> [GIVEN PASSAGE]:
[start]

The Central Government Offices (CGO)
on Government Hill

The C&WCG has studied the models by the DevB on display at IFC Mall; read the Development Bureau’s recent presentation to the Town Planning Board and visited the CGO site.

We strongly object to the government’s proposed plan to sell and inappropriately redevelop the Government Hill site.

Problems of the Proposed Scheme

1/. Development Mindset
The government continues to believe that some public assets and facilities should give an economic return. However, which asset it chooses to demand a return is highly selective. The CGO site is adjacent to the Central Business District and is monetarily ‘valuable’, but that value is latent. Its importance as a site is intrinsic: a quiet, historic, publicly owned site that (like a tree that bears fruit) should be kept for future generations to benefit from. The CGO site should be treated as other similar adjacent sites: for example, Chater Garden and the toilet block next to the Cheung Kong Centre - there is no suggestion that either of these places should be redeveloped and become economically productive.

[end]

> [STATED EXERCISE A]:
Quote the records from their first line through the line containing "[x=104, y=1130]".
The records that follow have no connection to the text about the Central Government Offices site.

> [RECORDS SUPPLIED]:
[start]

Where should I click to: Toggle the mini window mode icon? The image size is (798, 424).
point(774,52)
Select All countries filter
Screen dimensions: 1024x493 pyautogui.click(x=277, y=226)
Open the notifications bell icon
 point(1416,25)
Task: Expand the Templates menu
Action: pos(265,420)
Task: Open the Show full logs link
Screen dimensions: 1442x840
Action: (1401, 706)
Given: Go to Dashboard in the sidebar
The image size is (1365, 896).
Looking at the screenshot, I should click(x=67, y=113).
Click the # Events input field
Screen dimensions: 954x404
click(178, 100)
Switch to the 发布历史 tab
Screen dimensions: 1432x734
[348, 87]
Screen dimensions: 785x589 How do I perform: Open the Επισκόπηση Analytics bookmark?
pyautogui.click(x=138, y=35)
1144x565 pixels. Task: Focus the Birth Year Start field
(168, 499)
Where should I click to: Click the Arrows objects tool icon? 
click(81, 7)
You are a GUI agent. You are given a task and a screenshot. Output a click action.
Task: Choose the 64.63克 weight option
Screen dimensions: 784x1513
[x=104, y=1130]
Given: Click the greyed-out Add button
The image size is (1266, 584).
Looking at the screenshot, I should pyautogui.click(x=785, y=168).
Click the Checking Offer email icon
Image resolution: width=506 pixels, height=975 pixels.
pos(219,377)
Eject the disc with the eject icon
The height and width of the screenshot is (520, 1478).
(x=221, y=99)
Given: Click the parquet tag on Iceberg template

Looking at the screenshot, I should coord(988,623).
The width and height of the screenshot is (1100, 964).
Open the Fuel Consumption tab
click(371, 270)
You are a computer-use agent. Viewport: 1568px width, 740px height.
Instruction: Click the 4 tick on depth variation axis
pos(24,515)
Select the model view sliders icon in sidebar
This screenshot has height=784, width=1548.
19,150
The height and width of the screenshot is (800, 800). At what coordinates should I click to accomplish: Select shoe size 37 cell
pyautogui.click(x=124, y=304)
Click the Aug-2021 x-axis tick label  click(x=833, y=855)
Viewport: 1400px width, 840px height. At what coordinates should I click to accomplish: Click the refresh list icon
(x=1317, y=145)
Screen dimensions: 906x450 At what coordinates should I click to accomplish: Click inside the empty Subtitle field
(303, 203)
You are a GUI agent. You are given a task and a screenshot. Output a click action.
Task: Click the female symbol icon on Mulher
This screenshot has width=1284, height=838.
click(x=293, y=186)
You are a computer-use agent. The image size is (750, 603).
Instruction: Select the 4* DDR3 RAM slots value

[end]

> [STATED EXERCISE B]:
Answer these questions from the passage on the Central Government Offices site:
(i) Where were the Development Bureau's models on display?
(ii) Which district is the CGO site said to be adjacent to?
(iii) Which two places are named as sites with no suggestion that they be redeveloped?

> [ANSWER A]:
Where should I click to: Toggle the mini window mode icon? The image size is (798, 424).
point(774,52)
Select All countries filter
Screen dimensions: 1024x493 pyautogui.click(x=277, y=226)
Open the notifications bell icon
 point(1416,25)
Task: Expand the Templates menu
Action: pos(265,420)
Task: Open the Show full logs link
Screen dimensions: 1442x840
Action: (1401, 706)
Given: Go to Dashboard in the sidebar
The image size is (1365, 896).
Looking at the screenshot, I should click(x=67, y=113).
Click the # Events input field
Screen dimensions: 954x404
click(178, 100)
Switch to the 发布历史 tab
Screen dimensions: 1432x734
[348, 87]
Screen dimensions: 785x589 How do I perform: Open the Επισκόπηση Analytics bookmark?
pyautogui.click(x=138, y=35)
1144x565 pixels. Task: Focus the Birth Year Start field
(168, 499)
Where should I click to: Click the Arrows objects tool icon? 
click(81, 7)
You are a GUI agent. You are given a task and a screenshot. Output a click action.
Task: Choose the 64.63克 weight option
Screen dimensions: 784x1513
[x=104, y=1130]

> [ANSWER B]:
(i) At IFC Mall.
(ii) The Central Business District.
(iii) Chater Garden and the toilet block next to the Cheung Kong Centre.